Department of Radiology, University of Texas Southwestern Medical Center, 5323 Harry Hines Blvd, Dallas, TX 75390.
Health Systems Information Resources, University of Texas Southwestern Health Systems, Dallas, TX.
AJR Am J Roentgenol. 2022 Dec;219(6):895-902. doi: 10.2214/AJR.22.27895. Epub 2022 Jul 13.
Artificial intelligence (AI) algorithms have shown strong performance for detection of pulmonary embolism (PE) on CT examinations performed using a dedicated protocol for PE detection. AI performance is less well studied for detecting PE on examinations ordered for reasons other than suspected PE (i.e., incidental PE [iPE]). The purpose of this study was to assess the diagnostic performance of an AI algorithm for detection of iPE on conventional contrast-enhanced chest CT examinations. This retrospective study included 2555 patients (mean age, 53.2 ± 14.5 [SD] years; 1340 women, 1215 men) who underwent 3003 conventional contrast-enhanced chest CT examinations (i.e., not using pulmonary CTA protocols) between September 2019 and February 2020. A commercial AI algorithm was applied to the images to detect acute iPE. A vendor-supplied natural language processing (NLP) algorithm was applied to the clinical reports to identify examinations interpreted as positive for iPE. For all examinations that were positive by the AI-based image review or by NLP-based report review, a multireader adjudication process was implemented to establish a reference standard for iPE. Images were also reviewed to identify explanations of AI misclassifications. On the basis of the adjudication process, the frequency of iPE was 1.3% (40/3003). AI detected four iPEs missed by clinical reports, and clinical reports detected seven iPEs missed by AI. AI, compared with clinical reports, exhibited significantly lower PPV (86.8% vs 97.3%, = .03) and specificity (99.8% vs 100.0%, = .045). Differences in sensitivity (82.5% vs 90.0%, = .37) and NPV (99.8% vs 99.9%, = .36) were not significant. For AI, neither sensitivity nor specificity varied significantly in association with age, sex, patient status, or cancer-related clinical scenario (all > .05). Explanations of false-positives by AI included metastatic lymph nodes and pulmonary venous filling defect, and explanations of false-negatives by AI included surgically altered anatomy and small-caliber subsegmental vessels. AI had high NPV and moderate PPV for iPE detection, detecting some iPEs missed by radiologists. Potential applications of the AI tool include serving as a second reader to help detect additional iPEs or as a worklist triage tool to allow earlier iPE detection and intervention. Various explanations of AI misclassifications may provide targets for model improvement.
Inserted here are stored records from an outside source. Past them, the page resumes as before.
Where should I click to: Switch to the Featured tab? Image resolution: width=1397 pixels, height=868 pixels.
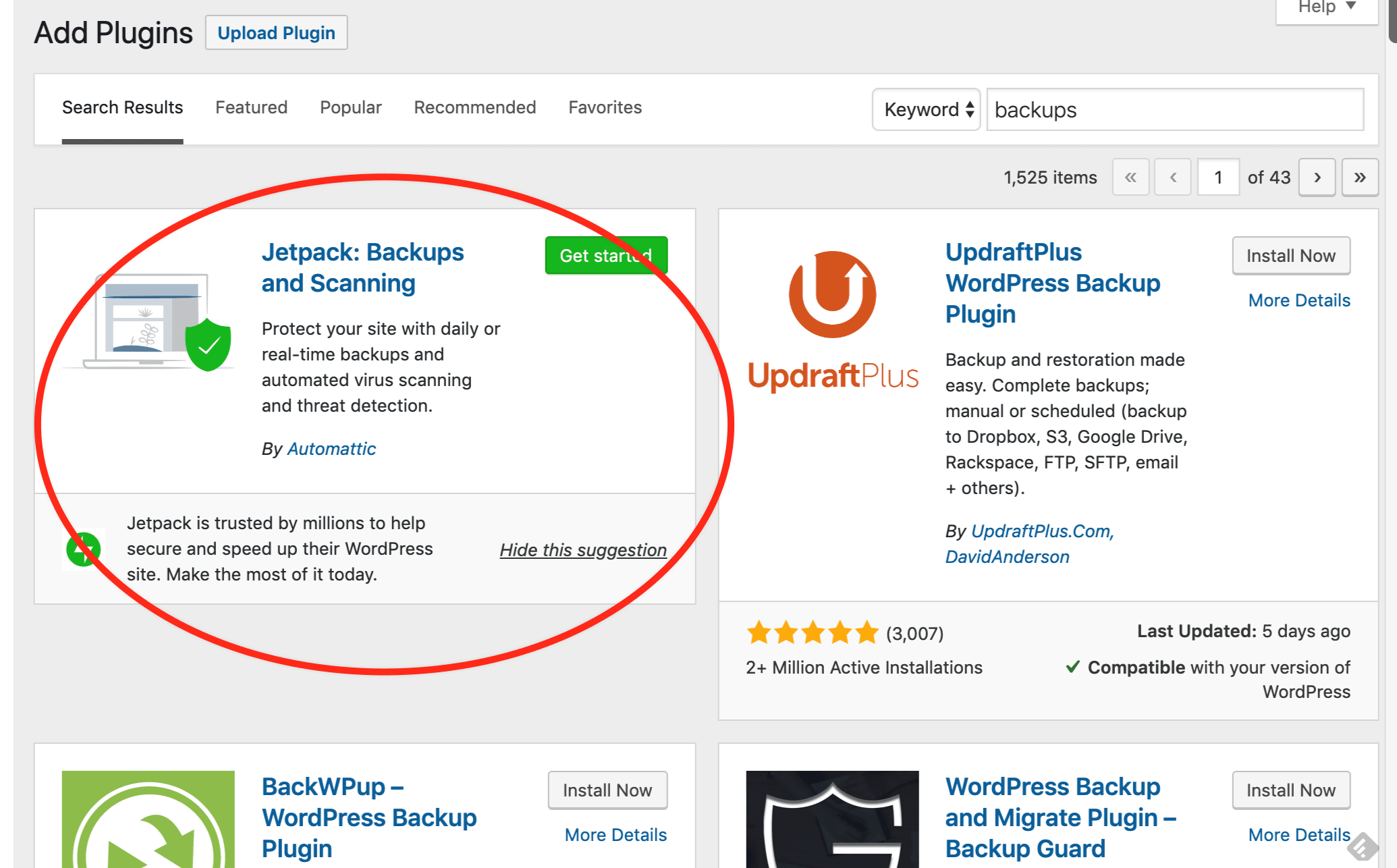[251, 107]
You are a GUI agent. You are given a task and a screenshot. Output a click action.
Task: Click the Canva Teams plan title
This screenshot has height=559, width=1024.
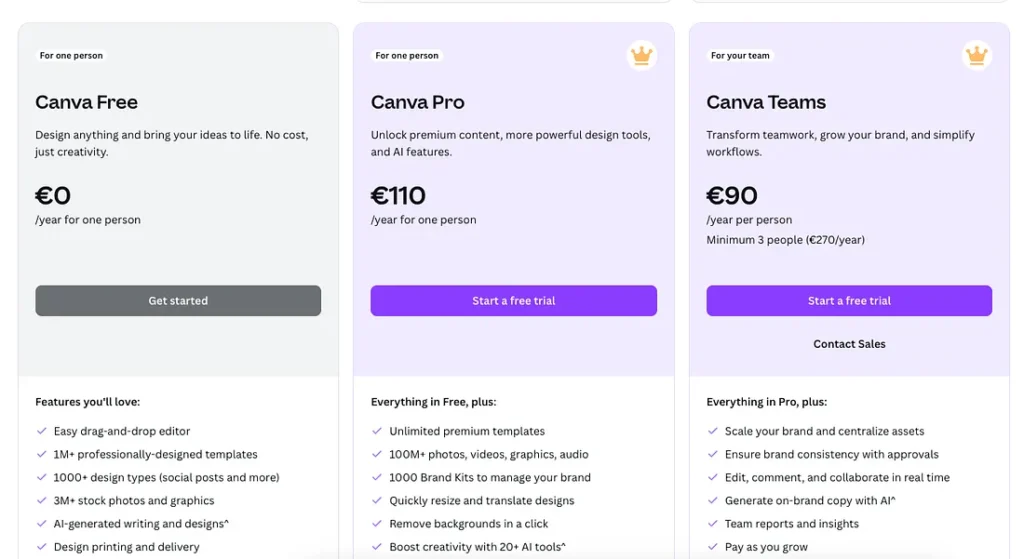point(766,102)
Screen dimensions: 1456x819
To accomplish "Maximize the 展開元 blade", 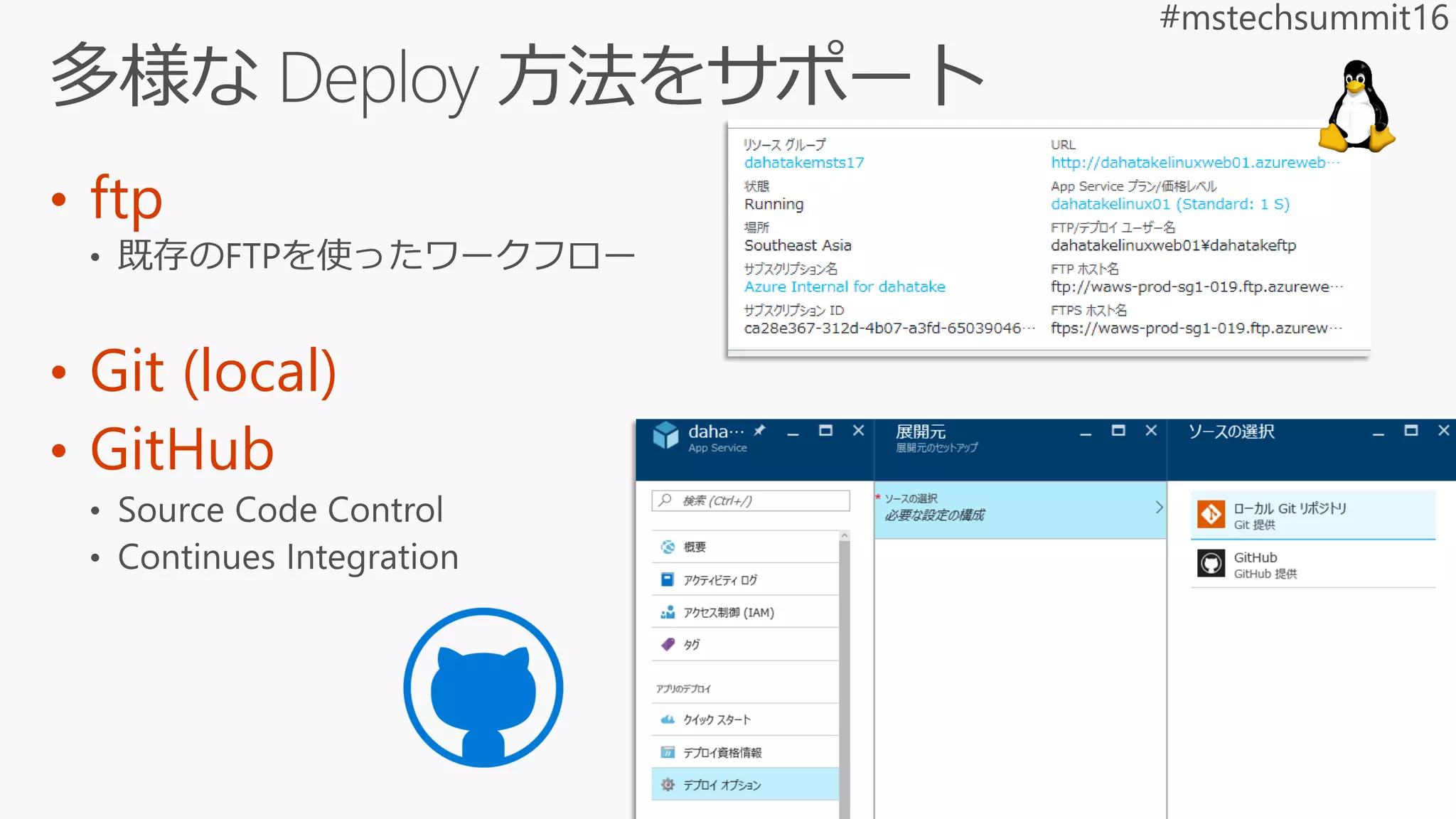I will pyautogui.click(x=1118, y=431).
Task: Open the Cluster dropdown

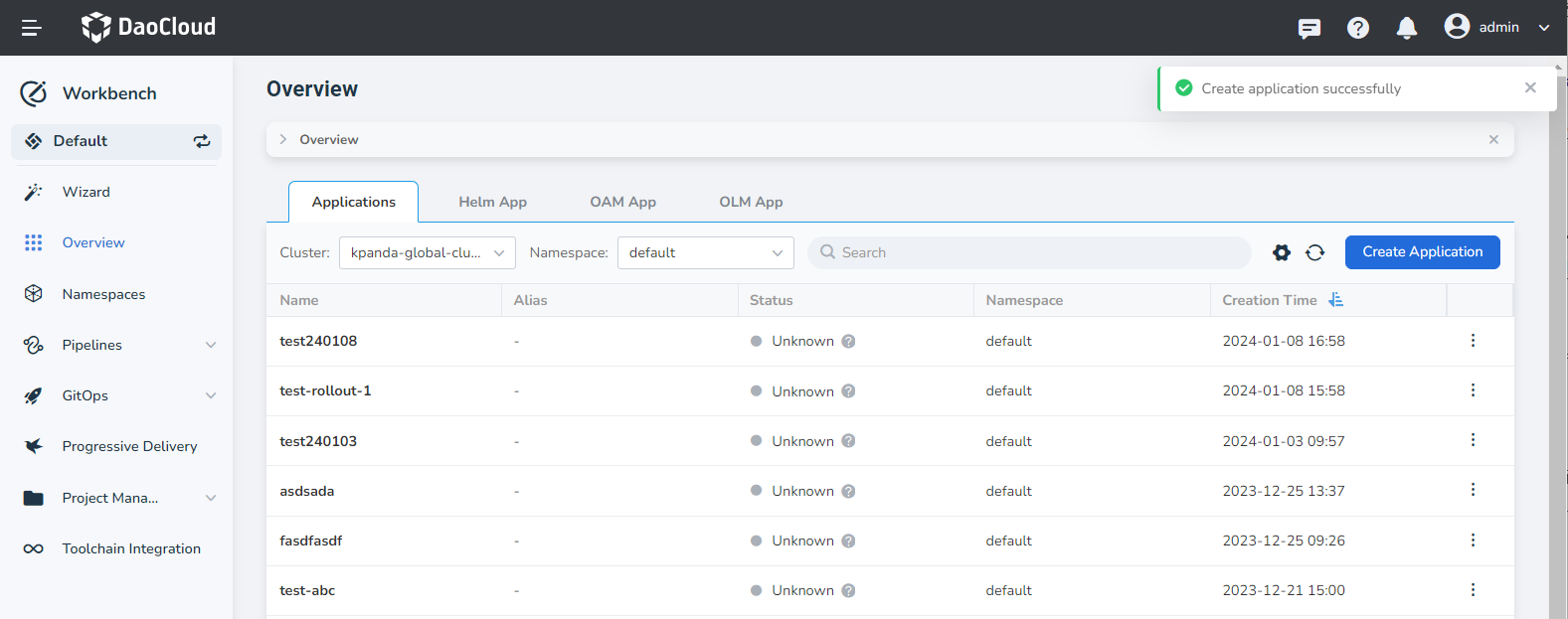Action: [x=427, y=253]

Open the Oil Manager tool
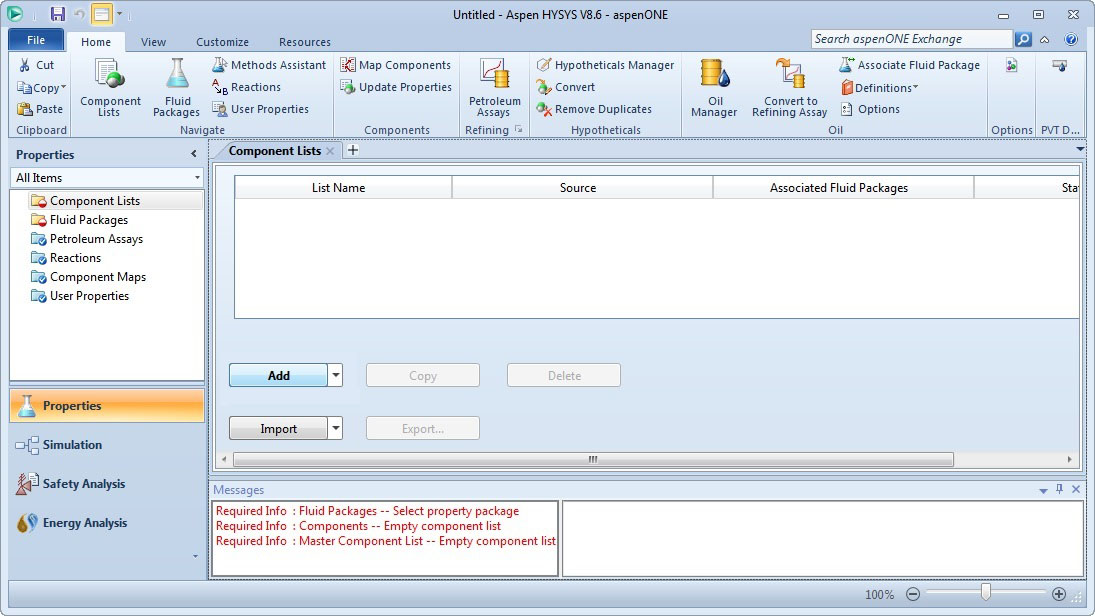[x=714, y=88]
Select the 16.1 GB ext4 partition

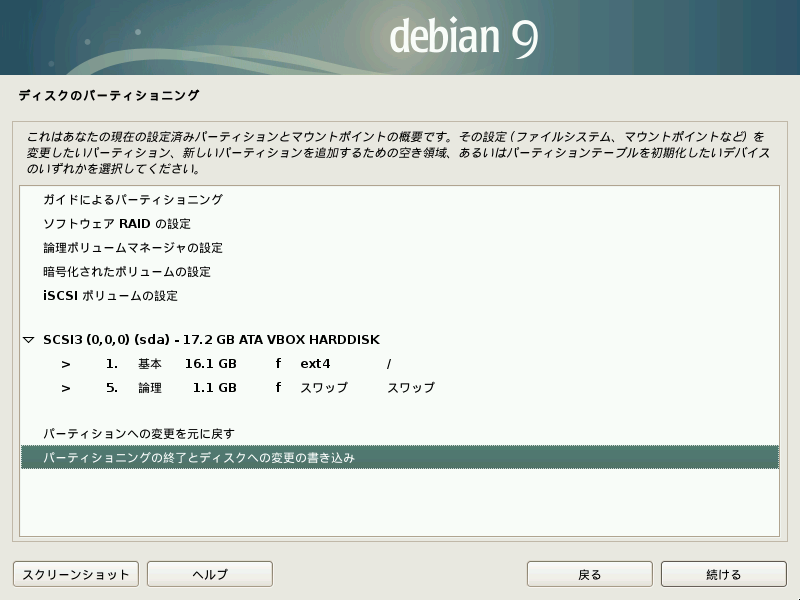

人工智能(AI)算法在使用专门用于检测肺栓塞(PE)的协议进行 CT 检查时,对检测 PE 表现出强大的性能。在因疑似 PE 以外的原因(即偶然发现的 PE [iPE])而进行的检查中,对 AI 检测 PE 的性能研究较少。本研究的目的是评估一种 AI 算法在常规增强胸部 CT 检查中检测 iPE 的诊断性能。本回顾性研究纳入了 2555 例患者(平均年龄 53.2±14.5[SD]岁;女性 1340 例,男性 1215 例),这些患者在 2019 年 9 月至 2020 年 2 月期间进行了 3003 例常规增强胸部 CT 检查(即未使用肺 CTA 方案)。将商业 AI 算法应用于图像,以检测急性 iPE。使用供应商提供的自然语言处理(NLP)算法来识别报告中解释为 iPE 阳性的检查。对于所有通过 AI 图像审查或 NLP 报告审查呈阳性的检查,都实施了多读者裁决过程,以建立 iPE 的参考标准。还对图像进行了审查,以确定 AI 分类错误的原因。根据裁决过程,iPE 的频率为 1.3%(40/3003)。AI 检测到 4 例临床报告漏诊的 iPE,而临床报告检测到 7 例 AI 漏诊的 iPE。与临床报告相比,AI 的阳性预测值(86.8%对 97.3%, =.03)和特异性(99.8%对 100.0%, =.045)明显较低。敏感性(82.5%对 90.0%, =.37)和阴性预测值(99.8%对 99.9%, =.36)的差异无统计学意义。对于 AI 来说,年龄、性别、患者状态或与癌症相关的临床情况(均 >.05)均与敏感性或特异性无显著相关性。AI 假阳性的解释包括转移性淋巴结和肺静脉充盈缺损,AI 假阴性的解释包括手术改变的解剖结构和小口径亚段血管。AI 对 iPE 的检测具有高阴性预测值和中等阳性预测值,可检测到一些放射科医生漏诊的 iPE。该 AI 工具的潜在应用包括作为第二读者以帮助检测额外的 iPE,或作为工作清单分诊工具以更早地检测和干预 iPE。AI 分类错误的各种解释可能为模型改进提供目标。